EVOLUTION OF ENVIRONMENT-DEPENDENT SEX DETERMINATION
Environment-dependent sex determination is a polyphenism, that is, a form of phenotypic
plasticity with discrete phenotypes. Polyphenisms are common in nature, in particular in
invertebrates. Familiar examples include queen and worker morphs in social insects,
density-induced winged morphs in aphids, and seasonal morphs with different colours and
patterning in some species of butterflies (reviewed in West-Eberhard 2003; Whitman and
Ananthakrishnan 2009; Simpson et al. 2011).
Polyphenism describes the sexes in both gonochorist ESD lineages, where sex is
determined by some environmental cue or cues and is maintained throughout the remaining life span, and sequential hermaphrodites that change sex based on some ecological
factor. The former are illustrated by the temperature-dependent sex-determining mechanisms in turtles and crocodilians (Valenzuela and Lance 2005), and the latter are exemplified by the protandous (male then female) or protogynous species of many fish (Avise and
Mank 2009).
The Developmental Basis of ESD
The developmental basis of ESD is poorly understood compared to that of GSD systems,
largely because no model organisms have ESD. The best studied examples so far are
temperature-dependent sex determination (TSD) in reptiles and fish (Valenzuela 2008;
Valenzuela and Shikano 2007) and the protogynous gobies (Black et al. 2005). Studies of
the developmental basis of nonsex polyphenisms have revealed that they typically are
hormonally regulated (Nijhout 1999, 2003), suggesting that this may also be the case for
sex determination. Indeed, with the exception of placental mammals and birds, both ESD
and GSD vertebrates can be “sex-reversed” by application of estrogens or estrogeninhibitors, showing that some aspect of gonad differentiation is estrogen dependent (e.g.,
(Freedberg et al. 2006; Shine et al. 2007). There is also some evidence that other hormones
(androgens and corticosterones) can influence sex determination (Hattori et al. 2009), but
whether they form a part of a normal, species-typical, sex-determining developmental
network remains unclear. Nevertheless, a hormonal basis for ESD systems is well supported, at least in vertebrates.
Despite the fundamental role of estradiol in sex determination in ESD species, very
little is known about the molecular mechanism by which the environment exercises its
effects, or how estradiol influences gonad differentiation (e.g., what genes it upregulates).
Studies of reptiles and fish have shown that orthologues of many of the genes that are
involved in sex determination in mammals and birds are expressed in gonads of TSD
species (see table 1 in (Rhen and Schroeder 2010). However, the timing of expression
and the extent to which it is sex-specific varies between genes and between species. For
example, although SOX9 and DMRT1 are relatively consistently expressed differently in
gonads developing at male- and female-producing temperatures, expression of estrogen
receptor α and SF-1 are less consistent (Rhen et al. 2011). Only recently have the temperature- and estradiol-sensitivity of those genes started to be elucidated. For example,
in painted turtles, estradiol suppresses SOX9 expression during the latter phase of gonad
Evolution of Environment-Dependent Sex Determination differentiation (Barske and Capel 2010). This suggests that estradiol primarily functions
as part of the feedback loop that maintain SOX9 expression, but that it is of limited
importance in the early stages of gonad differentiation. Recent evidence from isolated
cultured gonads of the painted turtle also shows that several orthologues of genes
involved in sex determination in mammals show temperature-dependence in their expression levels (Shoemaker-Daly et al. 2010). This may point toward a regulatory network
in which several different genes show temperature dependence in their expression levels.

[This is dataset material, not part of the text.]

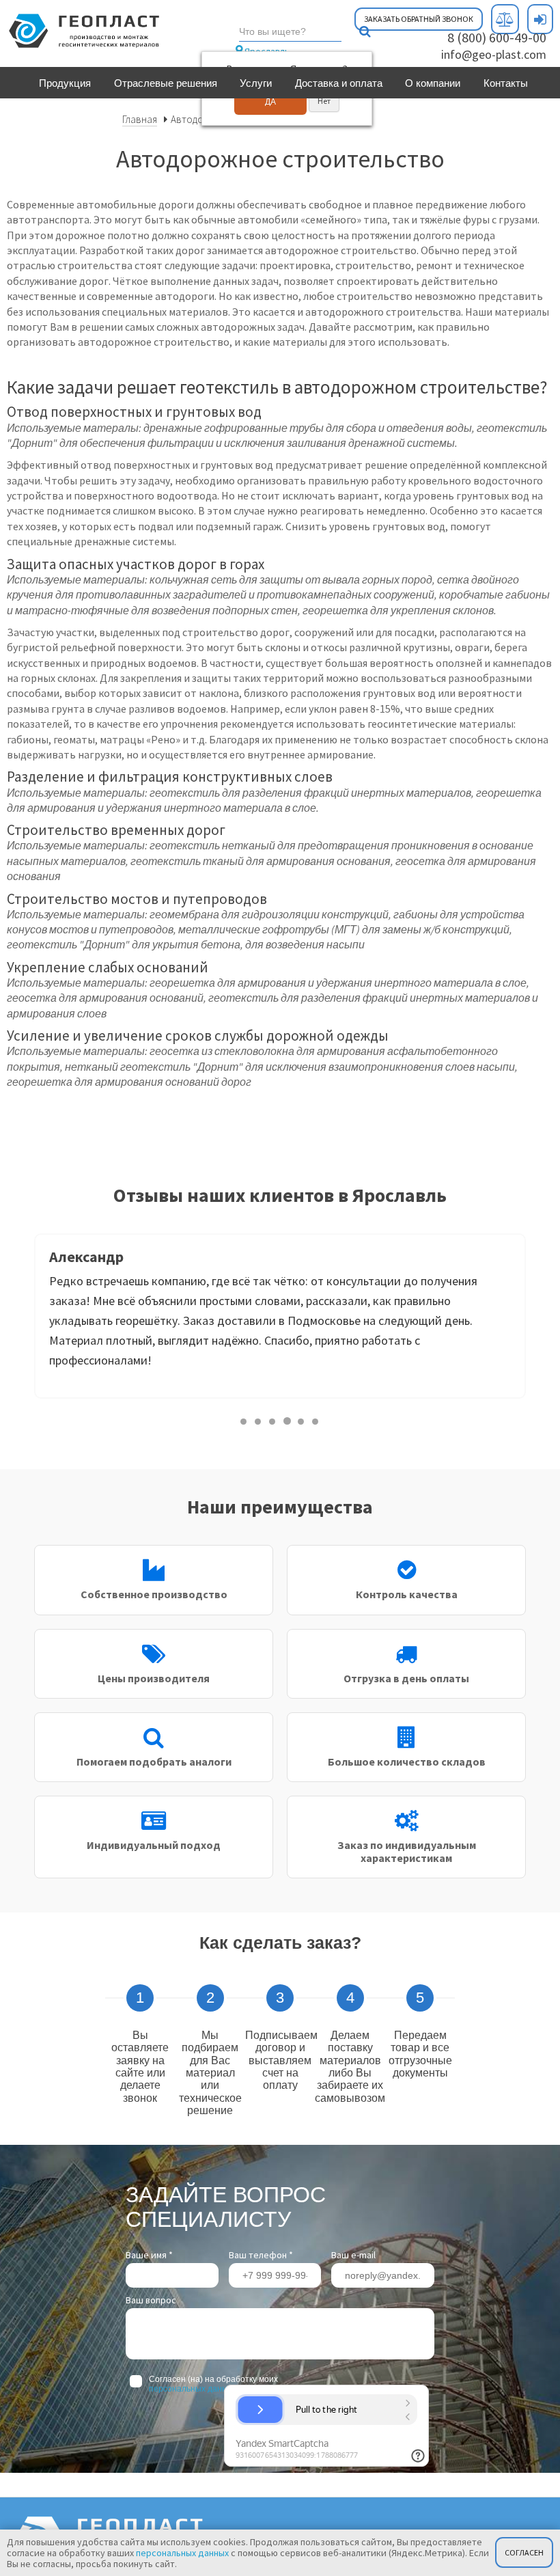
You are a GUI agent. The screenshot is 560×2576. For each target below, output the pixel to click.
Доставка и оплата (338, 83)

Evolution of some level of redundancy, with several genes that show the same
environment-dependent expression, may also be selectively favored because it increases
the potential for divergence of developmental trajectories and reduces the risk of intersexes. If this is the case, then the main effect of temperature is better thought of as a
mechanism that sustains differential gene expression that results in cumulative differences in gonad differentiation rather than as a master trigger of sex determination (Uller
and Helantera 2011). However, in other species, the window of temperature sensitivity
is narrow and occurs very early in development (even before gonad differentiation;
reviewed in Baroiller et al. 2009). In these species, temperature may either trigger
expression of an upstream gene that subsequently switches on a battery of downstream
genes, analogous to the GSD systems described earlier, or trigger epigenetic changes to
genes involved in initiation or maintenance of the estrogen-dependent feedback loop that
sustains gonad differentiation.
Support for the latter scenario comes from recent research on seabass. In this species,
high temperature before the onset of gonad differentiation increases DNA methylation in
the promoter of the gonadal aromatase gene (cyp191a), which results in suppression of
transcription and hence a reduction in the expression of aromatase in the gonads, leading
to the development of testes (Navarro-Martín et al. 2011). Similar mechanisms may be
important in other species with narrow, early windows of thermal effects on sex determination, whereas those where sustained temperature during gonad differentiation is needed
may have different means of regulation of aromatase activity.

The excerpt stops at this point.